For the full year ended 31 March 2025, IOB achieved significant milestones, with its total business mix (advances plus deposits) reaching Rs 5.61 lakh crore, up 11.3 per cent from the previous year. This is the first time the bank has surpassed the Rs 5.5 lakh crore threshold. The bank’s total deposits rose by 9.11per cent year-on-year to Rs 3,11,939 crore, while gross advances grew 14.15 per cent to Rs 2,50,019 crore.

IOB’s operating profit for FY25 stood at Rs 8,688 crore, a jump of 28.44 per cent, while net profit rose by 25.56 per cent to Rs 3,335 crore. Total income grew 13.36 per cent to Rs 33,636 crore, driven by higher yields and better margins, particularly from the RAM (Retail, Agriculture, and MSME) segment. The bank continued to strengthen its asset quality, with the gross NPA ratio falling to 2.15 per cent from 3.10 per cent a year ago, and net NPAs declining to 0.37 per cent from 0.57per cent.
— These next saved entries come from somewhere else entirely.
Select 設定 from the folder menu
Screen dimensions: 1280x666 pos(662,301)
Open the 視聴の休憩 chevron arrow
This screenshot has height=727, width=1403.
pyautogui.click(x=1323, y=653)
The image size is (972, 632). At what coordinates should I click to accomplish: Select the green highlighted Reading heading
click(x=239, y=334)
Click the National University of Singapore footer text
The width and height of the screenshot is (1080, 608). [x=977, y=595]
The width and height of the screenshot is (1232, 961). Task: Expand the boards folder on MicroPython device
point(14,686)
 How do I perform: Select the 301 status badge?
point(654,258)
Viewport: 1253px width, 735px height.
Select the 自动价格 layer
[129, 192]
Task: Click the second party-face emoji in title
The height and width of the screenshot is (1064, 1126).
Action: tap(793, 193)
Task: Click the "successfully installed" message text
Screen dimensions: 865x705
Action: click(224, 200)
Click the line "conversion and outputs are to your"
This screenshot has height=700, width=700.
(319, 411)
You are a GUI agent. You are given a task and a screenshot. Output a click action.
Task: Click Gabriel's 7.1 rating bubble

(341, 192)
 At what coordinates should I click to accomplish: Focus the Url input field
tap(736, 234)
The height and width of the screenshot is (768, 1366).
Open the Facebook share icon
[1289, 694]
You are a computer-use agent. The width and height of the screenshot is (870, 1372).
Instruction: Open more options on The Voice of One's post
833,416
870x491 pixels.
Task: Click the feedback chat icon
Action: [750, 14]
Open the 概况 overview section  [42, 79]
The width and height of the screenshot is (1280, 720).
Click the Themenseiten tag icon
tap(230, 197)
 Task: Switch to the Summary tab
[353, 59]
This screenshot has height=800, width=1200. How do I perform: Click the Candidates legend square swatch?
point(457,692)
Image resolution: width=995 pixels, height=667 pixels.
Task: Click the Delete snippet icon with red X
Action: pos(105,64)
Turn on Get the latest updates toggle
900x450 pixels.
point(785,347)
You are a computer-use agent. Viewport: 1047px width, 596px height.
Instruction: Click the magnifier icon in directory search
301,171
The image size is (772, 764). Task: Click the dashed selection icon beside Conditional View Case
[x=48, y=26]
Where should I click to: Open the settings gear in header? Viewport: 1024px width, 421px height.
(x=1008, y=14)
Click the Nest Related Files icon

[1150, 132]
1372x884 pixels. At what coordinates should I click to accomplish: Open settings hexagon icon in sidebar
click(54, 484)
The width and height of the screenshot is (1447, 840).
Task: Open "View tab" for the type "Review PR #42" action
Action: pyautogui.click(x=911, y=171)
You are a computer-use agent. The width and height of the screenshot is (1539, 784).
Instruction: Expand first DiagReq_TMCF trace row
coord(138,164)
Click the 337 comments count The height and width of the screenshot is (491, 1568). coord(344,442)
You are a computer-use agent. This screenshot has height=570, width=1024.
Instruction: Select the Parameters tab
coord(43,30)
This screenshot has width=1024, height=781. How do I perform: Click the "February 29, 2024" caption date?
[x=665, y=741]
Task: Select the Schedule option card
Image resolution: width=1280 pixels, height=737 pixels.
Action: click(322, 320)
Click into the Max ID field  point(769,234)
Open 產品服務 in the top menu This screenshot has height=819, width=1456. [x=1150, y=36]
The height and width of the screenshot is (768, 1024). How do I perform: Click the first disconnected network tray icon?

Gross NPAs reduced from Rs 6,794 crore to Rs 5,348 crore, and net NPAs from Rs 1,217 crore to Rs 912 crore.

“Even with a big account like MTNL turning NPA, we provided fully and still delivered a record profit. Our improved margins, lower NPAs and strong capital base reflect the bank’s growing strength and internal soundness,” said Ajay Kumar Srivastava, MD and CEO. Srivastava has provided a business growth guidance of 13- 14 per cent for FY26, stating that credit growth is expected to be around 14 – 15 per cent, with IOB aiming to match deposit growth at approximately 13 per cent. The bank has received board approval to raise Rs 4,000 crore in equity capital and Rs 1,000 crore in Tier-II capital through the issuance of Basel III-compliant Tier-II bonds in FY26.